"Quorum sensing" rocks. No, it's not about trying to figure out if there are enough people at your homeowner's association meeting to vote to outlaw large makeshift greenhouses on the front lawn..."quorum sensing" is one of the keys to a new genetic clock that bioengineering graduate students from the Jacobs School (Tal Danino and Octavio Mondragon) helped create. Quorum sensing has to do with engineered bacteria "talking" to each other and then blinking in unison. This group blink is the next big step in a long line of research breakthroughs that could one day lead to bacteria that serve as sensors that blink when a poison appears in the environment.

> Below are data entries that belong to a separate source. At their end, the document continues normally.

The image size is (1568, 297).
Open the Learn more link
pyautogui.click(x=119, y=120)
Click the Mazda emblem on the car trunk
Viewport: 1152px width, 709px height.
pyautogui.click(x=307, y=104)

Read the full UC San Diego press release (written by my colleague Kim McDonald) here...the first few paragraphs are pasted below:
Researchers at UC San Diego who last year genetically engineered bacteria to keep track of time by turning on and off fluorescent proteins within their cells have taken another step toward the construction of a programmable genetic sensor. The scientists recently synchronized these bacterial “genetic clocks” to blink in unison and engineered the bacterial genes to alter their blinking rates when environmental
conditions change.
Their latest achievement, detailed in a paper published in the January 21 issue of the journal Nature, is a crucial step in creating genetic sensors that might one day provide humans with advance information about temperature, poisons and other potential hazards in the environment by monitoring changes in the bacterium’s blinking rates. Watch a video showing the UCSD team’s blinking genetic clocks here.
“Programming living cells is one defining goal of the new field of synthetic biology,” said Jeff Hasty, associate professor of biology and bioengineering at UCSD who headed the research team with Lev Tsimring, associate director of UCSD’s BioCircuits Institute.